NASA Investing In Future Of Space Weather Forecasting To Protect Planet, Technology

Predicting weather on Earth can be a crapshoot, so imagine how hard it is to do the same in space. But, a new NASA initiative is looking to make it easier by improving space weather forecasting and preparedness. NASA recently announced the establishment of four Space Weather Centers for Excellence, with the aim of developing enhanced space weather forecasting models and products within the next five years.

Dr.  Doğacan Öztürk, a research assistant professor at the University of Alaska Fairbanks Geophysical Institute, has been named a co-investigator at the newly formed Space Weather Operational Readiness Development center, also known as SWORD. This center is one of the four new facilities focused on space weather.

The primary objective of the SWORD center is to create space weather forecasts that are more accurate and frequent than what is currently available. This improved forecasting will have far-reaching benefits, particularly for operators of satellites, communication and navigation systems, and power grids, all of which can be vulnerable to damage or disruption caused by space weather.

“We have a good sense of how things work on a large scale, but we are having problems when we start looking at the smaller scales,” says Dr. Öztürk in a university release. “For example, it might be snowing in downtown Fairbanks but not in the nearby hills. Those small differences are important for operational purposes What we want to be able to do in near-Earth space is similar. We want to have a more refined-resolution forecast for space weather.”

An elongated coronal hole rotated across the face of the sun in January 2017, streaming solar wind toward Earth
An elongated coronal hole rotated across the face of the sun in January 2017, streaming solar wind toward Earth. (Credit: Solar Dynamics Observatory/NASA)

The SWORD center will be based at the University of Colorado Boulder and led by Thomas Berger, the director of the university’s Space Weather Technology, Research, and Education Center.
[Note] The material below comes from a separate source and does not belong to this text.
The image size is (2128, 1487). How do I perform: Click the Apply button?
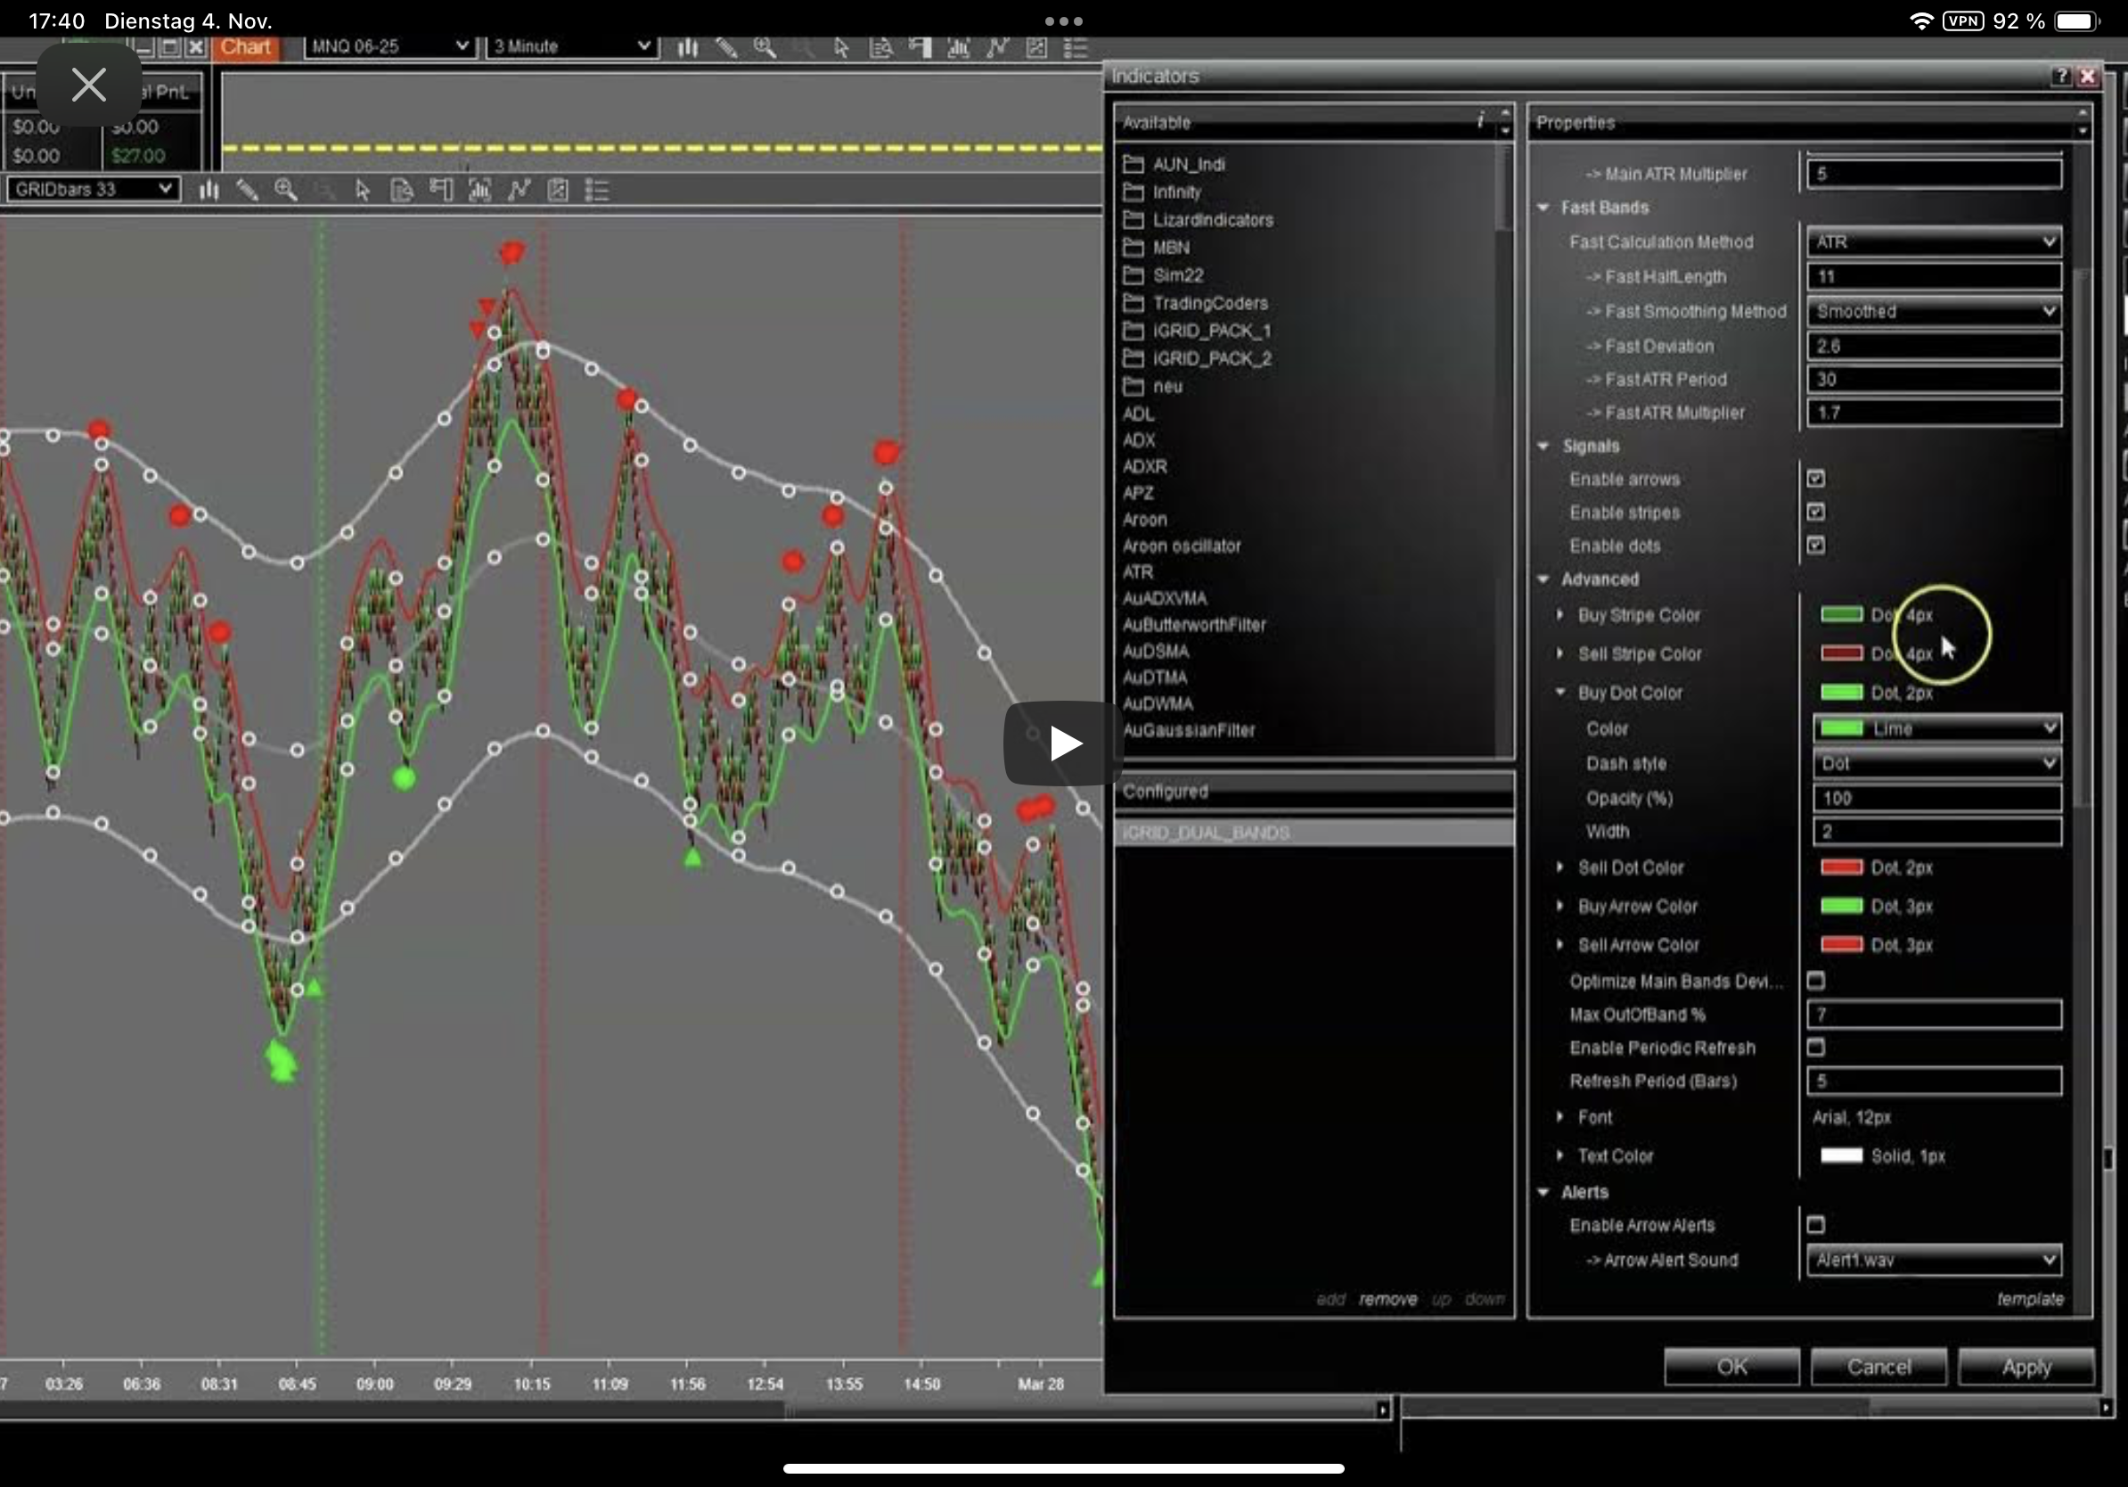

SWORD’s research will focus on improving forecasts and real-time predictions of the orbital space environment, particularly in the crucial low-Earth orbit region that is becoming increasingly crowded with satellites and debris. Additionally, SWORD research will investigate the space between Earth and the moon, a region generally outside Earth’s protective magnetic field, to support NASA’s Artemis program in its lunar exploration efforts.

“This is about expanding our numerical modeling capabilities for forecasting and the mitigation of space weather and space-related risks in the near-Earth environment,” notes Dr. Öztürk.

One of the key areas of research will involve improving models to better understand the interaction between Earth’s protective magnetosphere, which shields the planet from the sun’s radiation, and the ionosphere-thermosphere-mesosphere region. This region begins about 31 miles above Earth’s surface and extends to the upper reaches of the thermosphere, located at the edge of space, at approximately 300 to 600 miles.

Changes in the solar wind, a continuous stream of particles emanating from the sun at speeds exceeding 1 million miles per hour, can affect this upper atmosphere region. When the solar wind heats the thermosphere, it expands, leading to an increase in density and temperature, which can create drag on satellites and potentially cause them to re-enter Earth’s atmosphere prematurely. This phenomenon was observed in February 2022 when a solar storm knocked 40 Starlink satellites out of orbit.

Dr. Öztürk will be focusing on studying how energy dissipates within the magnetosphere, leading to wave-like density variations in the upper atmosphere’s plasma, a hot gas composed of electrically charged particles.

The research conducted at the SWORD center will be made available to organizations such as NOAA and NASA through the cloud-based system of Amazon Web Services. It may also prove beneficial for the U.S. Space Force and civilian space traffic managers as they work to track the growing number of satellites and debris objects orbiting the Earth.

“The space weather system is more complex,” says Berger. “You’ve got magnetic fields. You’ve got electric currents and plasmas. The solar radiation is changing all the time in ways that really affect the atmosphere, so you need more complex models and new data assimilation mechanisms to get a good forecast.”